## Yang Perlu Dikerjakan
1. Tentukan apakah tiap pernyataan berikut sesuai dengan bagian dokumen, lalu jawab ya atau tidak disertai kutipan persis kata-kata penentunya. (a) Menurut Nimkof, keluarga sebagai variabel bebas merupakan tujuan terhadap harapan dari sistem sosial yang lebih besar. (b) Dalam trustee family, anggota keluarga diberi hak dan kewenangan penuh untuk menentukan aktivitas sendiri. (c) Dalam trustee family, kebebasan anggota keluarga tidak dibatasi syarat apa pun.
2. Tolong gandakan persis seluruh isi bagian dokumen, dari "2) Pendekatan Sebab-Akibat" terus ke bawah sampai "yang lebih besar.".

2.6 Pendekatan Untuk Menganalisis Keluarga 1) Pendekatan Peranan

  Keluarga sebagai sistem peran merupakan gambaran yang mengandung harapan, kebudayaan terhadap tingkah laku dalam keluarga merupakan tempat dimana peranan tersebut dipelajari dan diterapkan.

  2) Pendekatan Sebab-Akibat

  Menurut Nimkof, keluarga dapat dipandang sebagai:  Keluarga sebagai variabel terikat : keluarga merupakan tujuan terhadap harapan, tuntutan dan keinginan dari sistem sosial yang lebih besar.

   Keluarga sebagai variabel bebas : keluarga merupakan pendukung kekuatan potensial bagi suatu generasi sebagai gambaran alternatif di masa yang akan datang.

  3) Keluarga Sebagai Sistem Evolusi

a. Trustee Family

  Suatu bentuk keluarga dimana anggota-anggota keluarga merupakan orang-orang yang dipercaya atas nama keluarga. Jadi, yang disebut dan diakui sebagai anggota suatu keluarga adalah orang-orang yang mendapat kepercayaan yang sudah dianggap dan dipercaya sebagai keluarga sendiri. Anggota keluarga diberikan hak dan kewenangan penuh oleh keluarga untuk menentukan aktivitas sendiri. Dalam hal ini berlaku hak prerogratif (hak menentukan diri sendiri) bagi tiap-tiap anggota keluarga. Keluarga memberikan kebebasan kepada anggota keluarga untuk melakukan apa yang ingin dilakukan selama kebebasan tersebut dilakukan dengan tanggung jawab.

Entri data hasil ekstraksi:
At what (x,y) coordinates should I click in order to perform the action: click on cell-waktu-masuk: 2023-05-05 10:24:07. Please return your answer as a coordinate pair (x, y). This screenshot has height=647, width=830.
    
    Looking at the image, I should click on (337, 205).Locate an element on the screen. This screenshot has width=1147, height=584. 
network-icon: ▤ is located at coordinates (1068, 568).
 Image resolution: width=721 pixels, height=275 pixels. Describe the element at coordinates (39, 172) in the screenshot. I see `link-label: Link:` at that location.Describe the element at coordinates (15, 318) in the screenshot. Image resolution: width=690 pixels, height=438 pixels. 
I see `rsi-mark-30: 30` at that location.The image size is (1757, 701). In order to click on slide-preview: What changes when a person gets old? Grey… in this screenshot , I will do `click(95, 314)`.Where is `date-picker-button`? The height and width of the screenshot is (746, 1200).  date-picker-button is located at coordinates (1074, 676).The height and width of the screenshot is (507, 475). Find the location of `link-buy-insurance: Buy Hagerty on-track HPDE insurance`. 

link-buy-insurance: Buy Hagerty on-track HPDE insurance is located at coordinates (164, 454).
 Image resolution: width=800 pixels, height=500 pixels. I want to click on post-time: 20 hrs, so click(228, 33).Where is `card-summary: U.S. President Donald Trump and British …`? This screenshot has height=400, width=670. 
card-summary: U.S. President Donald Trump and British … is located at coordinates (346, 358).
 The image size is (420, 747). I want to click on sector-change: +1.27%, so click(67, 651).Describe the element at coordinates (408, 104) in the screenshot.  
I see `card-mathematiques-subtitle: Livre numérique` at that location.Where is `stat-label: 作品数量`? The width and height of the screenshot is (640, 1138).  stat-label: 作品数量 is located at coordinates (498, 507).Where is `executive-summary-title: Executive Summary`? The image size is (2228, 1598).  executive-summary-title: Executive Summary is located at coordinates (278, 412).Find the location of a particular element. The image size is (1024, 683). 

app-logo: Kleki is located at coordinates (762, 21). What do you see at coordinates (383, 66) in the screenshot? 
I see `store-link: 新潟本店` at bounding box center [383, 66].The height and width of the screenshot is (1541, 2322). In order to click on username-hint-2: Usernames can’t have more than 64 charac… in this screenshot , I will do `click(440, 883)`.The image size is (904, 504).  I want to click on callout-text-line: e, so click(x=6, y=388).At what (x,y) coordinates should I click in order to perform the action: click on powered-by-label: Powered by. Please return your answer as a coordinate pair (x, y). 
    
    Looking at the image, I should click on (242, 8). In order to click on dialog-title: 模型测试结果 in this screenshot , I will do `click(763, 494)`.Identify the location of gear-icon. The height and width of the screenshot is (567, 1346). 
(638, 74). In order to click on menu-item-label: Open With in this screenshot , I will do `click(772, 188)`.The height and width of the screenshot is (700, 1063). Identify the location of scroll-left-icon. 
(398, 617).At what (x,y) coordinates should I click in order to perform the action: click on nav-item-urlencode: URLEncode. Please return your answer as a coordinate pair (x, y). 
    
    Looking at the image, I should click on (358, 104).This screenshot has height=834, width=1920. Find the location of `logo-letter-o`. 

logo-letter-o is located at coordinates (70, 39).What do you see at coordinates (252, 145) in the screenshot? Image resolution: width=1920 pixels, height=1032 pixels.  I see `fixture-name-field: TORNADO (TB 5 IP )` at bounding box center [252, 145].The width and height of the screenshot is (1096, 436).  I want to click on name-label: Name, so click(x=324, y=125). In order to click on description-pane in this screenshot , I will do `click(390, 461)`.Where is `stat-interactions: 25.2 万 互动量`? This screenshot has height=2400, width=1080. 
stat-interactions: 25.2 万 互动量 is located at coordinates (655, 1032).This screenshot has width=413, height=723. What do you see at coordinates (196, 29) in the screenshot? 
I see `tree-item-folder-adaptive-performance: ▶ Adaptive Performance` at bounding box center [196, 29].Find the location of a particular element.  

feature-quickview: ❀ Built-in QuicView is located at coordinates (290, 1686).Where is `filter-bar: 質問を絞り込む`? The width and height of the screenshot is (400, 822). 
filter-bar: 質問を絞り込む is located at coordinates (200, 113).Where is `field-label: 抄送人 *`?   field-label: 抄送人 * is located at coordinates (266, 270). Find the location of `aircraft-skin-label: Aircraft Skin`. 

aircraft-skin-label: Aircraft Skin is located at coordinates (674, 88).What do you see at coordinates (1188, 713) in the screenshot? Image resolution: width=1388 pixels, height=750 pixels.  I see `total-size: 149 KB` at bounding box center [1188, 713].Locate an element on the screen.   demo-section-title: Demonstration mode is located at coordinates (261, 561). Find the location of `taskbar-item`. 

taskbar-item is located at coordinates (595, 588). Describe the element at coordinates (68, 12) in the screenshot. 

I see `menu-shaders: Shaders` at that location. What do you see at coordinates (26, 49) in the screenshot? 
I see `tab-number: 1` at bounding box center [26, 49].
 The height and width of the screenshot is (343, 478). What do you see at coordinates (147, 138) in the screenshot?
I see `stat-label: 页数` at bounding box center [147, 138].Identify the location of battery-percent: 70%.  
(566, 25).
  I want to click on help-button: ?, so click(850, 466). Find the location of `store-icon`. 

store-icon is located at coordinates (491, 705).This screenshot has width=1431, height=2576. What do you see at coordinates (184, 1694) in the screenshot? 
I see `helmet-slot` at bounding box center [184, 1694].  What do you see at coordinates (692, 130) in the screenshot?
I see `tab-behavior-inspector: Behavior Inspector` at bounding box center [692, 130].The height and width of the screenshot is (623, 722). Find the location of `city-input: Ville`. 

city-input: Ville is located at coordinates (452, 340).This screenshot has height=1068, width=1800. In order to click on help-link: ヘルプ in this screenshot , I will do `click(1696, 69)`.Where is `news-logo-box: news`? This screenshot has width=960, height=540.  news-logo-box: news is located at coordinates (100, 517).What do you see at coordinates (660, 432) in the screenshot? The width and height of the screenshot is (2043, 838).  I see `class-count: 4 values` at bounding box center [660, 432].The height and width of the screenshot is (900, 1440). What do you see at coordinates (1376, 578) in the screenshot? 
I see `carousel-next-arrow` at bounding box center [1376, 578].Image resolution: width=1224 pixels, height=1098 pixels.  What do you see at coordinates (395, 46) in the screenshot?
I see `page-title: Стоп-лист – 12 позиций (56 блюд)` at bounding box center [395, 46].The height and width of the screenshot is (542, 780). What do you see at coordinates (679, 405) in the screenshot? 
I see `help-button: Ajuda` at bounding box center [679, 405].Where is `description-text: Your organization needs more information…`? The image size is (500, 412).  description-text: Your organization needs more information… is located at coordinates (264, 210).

## Hasil Tugas
1.
(a) Tidak: "Keluarga sebagai variabel bebas : keluarga merupakan pendukung kekuatan potensial bagi suatu generasi"
(b) Ya: "Anggota keluarga diberikan hak dan kewenangan penuh oleh keluarga untuk menentukan aktivitas sendiri."
(c) Tidak: "selama kebebasan tersebut dilakukan dengan tanggung jawab"

2.
2) Pendekatan Sebab-Akibat

  Menurut Nimkof, keluarga dapat dipandang sebagai:  Keluarga sebagai variabel terikat : keluarga merupakan tujuan terhadap harapan, tuntutan dan keinginan dari sistem sosial yang lebih besar.